### [DIRECTIONS]
Repeat the lines below verbatim, beginning with the line that contains "This screenshot has width=1456, height=819." and ending after the line that contains "pos(146,26)".

### [RECORDS]
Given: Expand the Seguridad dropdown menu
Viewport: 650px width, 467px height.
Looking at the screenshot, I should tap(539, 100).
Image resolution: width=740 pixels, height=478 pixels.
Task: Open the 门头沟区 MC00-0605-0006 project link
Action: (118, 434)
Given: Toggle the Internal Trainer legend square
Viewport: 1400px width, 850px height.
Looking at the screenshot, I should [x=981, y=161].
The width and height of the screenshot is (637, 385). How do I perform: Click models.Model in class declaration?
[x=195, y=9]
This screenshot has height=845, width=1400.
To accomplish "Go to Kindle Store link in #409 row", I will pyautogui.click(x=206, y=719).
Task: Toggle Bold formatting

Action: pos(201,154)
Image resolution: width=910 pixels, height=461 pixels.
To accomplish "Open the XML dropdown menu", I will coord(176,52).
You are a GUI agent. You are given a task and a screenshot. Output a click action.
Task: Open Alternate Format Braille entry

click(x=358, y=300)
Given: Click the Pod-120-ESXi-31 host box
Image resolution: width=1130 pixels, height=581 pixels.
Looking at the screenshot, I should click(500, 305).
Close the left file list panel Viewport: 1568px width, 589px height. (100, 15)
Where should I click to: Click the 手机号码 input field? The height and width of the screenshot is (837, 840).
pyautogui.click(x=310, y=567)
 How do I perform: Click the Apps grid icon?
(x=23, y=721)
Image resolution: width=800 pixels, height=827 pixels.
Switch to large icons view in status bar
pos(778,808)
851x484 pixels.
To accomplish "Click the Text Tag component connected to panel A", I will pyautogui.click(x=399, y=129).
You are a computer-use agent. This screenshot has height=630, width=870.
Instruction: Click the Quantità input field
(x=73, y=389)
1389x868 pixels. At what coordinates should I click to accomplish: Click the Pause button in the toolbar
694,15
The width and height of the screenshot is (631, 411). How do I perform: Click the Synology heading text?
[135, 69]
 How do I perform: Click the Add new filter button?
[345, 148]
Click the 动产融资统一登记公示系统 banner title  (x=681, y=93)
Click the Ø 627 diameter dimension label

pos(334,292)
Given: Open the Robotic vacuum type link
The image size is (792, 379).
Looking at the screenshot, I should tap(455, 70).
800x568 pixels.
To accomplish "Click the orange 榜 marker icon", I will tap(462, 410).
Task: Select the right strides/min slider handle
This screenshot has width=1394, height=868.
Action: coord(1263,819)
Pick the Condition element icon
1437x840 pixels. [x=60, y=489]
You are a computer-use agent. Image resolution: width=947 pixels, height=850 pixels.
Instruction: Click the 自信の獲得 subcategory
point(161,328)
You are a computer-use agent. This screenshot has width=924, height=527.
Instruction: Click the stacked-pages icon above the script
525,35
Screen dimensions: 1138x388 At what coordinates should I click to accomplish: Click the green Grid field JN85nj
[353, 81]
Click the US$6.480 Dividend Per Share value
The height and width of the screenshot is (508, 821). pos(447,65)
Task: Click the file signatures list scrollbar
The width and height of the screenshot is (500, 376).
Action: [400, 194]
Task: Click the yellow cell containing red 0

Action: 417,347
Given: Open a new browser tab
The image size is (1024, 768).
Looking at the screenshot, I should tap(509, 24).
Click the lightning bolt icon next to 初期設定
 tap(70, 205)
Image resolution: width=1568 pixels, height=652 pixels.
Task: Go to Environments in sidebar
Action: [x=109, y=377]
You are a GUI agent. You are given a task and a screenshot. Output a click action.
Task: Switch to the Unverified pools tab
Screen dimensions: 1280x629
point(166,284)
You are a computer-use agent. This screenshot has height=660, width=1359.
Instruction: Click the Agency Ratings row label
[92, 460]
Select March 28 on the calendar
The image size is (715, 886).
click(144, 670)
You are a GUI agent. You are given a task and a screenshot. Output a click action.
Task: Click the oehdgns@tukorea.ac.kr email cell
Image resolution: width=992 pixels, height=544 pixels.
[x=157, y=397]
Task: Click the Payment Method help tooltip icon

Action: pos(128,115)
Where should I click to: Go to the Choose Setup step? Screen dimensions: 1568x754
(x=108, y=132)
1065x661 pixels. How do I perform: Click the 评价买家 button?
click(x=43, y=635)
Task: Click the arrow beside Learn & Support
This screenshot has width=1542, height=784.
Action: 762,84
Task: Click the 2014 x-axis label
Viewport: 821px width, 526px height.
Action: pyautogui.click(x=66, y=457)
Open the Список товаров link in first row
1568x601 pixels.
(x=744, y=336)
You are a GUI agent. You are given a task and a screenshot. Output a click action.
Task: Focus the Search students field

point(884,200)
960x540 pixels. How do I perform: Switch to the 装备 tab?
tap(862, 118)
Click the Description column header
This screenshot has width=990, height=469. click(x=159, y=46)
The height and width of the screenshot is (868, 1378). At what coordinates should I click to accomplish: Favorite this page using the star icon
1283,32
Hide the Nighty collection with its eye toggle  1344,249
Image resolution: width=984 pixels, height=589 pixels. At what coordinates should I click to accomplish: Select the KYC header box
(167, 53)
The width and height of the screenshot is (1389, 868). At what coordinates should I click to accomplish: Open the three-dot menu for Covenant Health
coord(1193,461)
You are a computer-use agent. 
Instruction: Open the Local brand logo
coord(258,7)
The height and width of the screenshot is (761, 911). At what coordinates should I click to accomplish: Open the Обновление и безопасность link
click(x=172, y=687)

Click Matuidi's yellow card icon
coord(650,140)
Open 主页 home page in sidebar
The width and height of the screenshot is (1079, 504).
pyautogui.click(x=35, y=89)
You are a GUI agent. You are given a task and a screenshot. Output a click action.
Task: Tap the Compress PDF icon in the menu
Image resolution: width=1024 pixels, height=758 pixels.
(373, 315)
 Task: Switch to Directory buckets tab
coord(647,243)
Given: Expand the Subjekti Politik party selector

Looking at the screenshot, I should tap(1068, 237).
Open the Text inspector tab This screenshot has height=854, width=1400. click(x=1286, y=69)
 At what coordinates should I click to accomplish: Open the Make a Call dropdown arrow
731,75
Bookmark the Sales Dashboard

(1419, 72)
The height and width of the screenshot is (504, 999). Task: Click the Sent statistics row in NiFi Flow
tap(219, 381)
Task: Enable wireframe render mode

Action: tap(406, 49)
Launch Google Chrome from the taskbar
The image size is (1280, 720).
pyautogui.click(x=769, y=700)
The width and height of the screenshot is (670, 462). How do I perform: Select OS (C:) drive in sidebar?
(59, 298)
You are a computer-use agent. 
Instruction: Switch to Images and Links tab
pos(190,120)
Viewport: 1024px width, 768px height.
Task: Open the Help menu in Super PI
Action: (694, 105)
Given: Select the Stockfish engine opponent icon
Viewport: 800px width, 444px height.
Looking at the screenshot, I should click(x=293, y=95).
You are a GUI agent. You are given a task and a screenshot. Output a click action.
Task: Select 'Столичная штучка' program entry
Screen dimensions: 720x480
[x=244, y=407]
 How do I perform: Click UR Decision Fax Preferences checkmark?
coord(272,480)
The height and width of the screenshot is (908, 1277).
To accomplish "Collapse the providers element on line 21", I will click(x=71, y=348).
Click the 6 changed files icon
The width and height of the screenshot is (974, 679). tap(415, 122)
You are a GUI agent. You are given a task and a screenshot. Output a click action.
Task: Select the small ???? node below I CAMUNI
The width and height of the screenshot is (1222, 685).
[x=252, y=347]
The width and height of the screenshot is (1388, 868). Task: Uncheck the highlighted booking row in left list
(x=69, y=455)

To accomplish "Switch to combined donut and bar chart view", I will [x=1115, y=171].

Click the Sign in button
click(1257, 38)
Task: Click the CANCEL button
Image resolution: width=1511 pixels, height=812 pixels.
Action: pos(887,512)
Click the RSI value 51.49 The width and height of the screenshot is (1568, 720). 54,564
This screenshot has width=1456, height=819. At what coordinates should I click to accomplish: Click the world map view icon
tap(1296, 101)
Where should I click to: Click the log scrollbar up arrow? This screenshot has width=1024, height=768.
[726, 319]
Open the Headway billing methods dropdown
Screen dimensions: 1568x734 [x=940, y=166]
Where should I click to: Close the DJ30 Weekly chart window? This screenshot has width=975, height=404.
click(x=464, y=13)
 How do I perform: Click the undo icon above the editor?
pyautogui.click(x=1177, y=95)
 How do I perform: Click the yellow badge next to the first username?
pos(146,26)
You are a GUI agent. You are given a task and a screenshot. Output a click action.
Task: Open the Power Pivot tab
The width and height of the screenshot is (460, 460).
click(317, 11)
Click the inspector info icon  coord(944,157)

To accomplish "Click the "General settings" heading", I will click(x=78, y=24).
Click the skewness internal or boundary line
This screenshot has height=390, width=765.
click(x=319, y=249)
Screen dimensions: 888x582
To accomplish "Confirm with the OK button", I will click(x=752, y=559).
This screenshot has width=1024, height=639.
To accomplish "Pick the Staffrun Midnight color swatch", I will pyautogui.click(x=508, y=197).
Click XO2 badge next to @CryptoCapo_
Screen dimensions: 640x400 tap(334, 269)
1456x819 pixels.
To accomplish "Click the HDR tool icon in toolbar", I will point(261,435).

### [PROBLEM SOLUTION]
This screenshot has width=1456, height=819. At what coordinates should I click to accomplish: Click the world map view icon
tap(1296, 101)
Where should I click to: Click the log scrollbar up arrow? This screenshot has width=1024, height=768.
[726, 319]
Open the Headway billing methods dropdown
Screen dimensions: 1568x734 [x=940, y=166]
Where should I click to: Close the DJ30 Weekly chart window? This screenshot has width=975, height=404.
click(x=464, y=13)
 How do I perform: Click the undo icon above the editor?
pyautogui.click(x=1177, y=95)
 How do I perform: Click the yellow badge next to the first username?
pos(146,26)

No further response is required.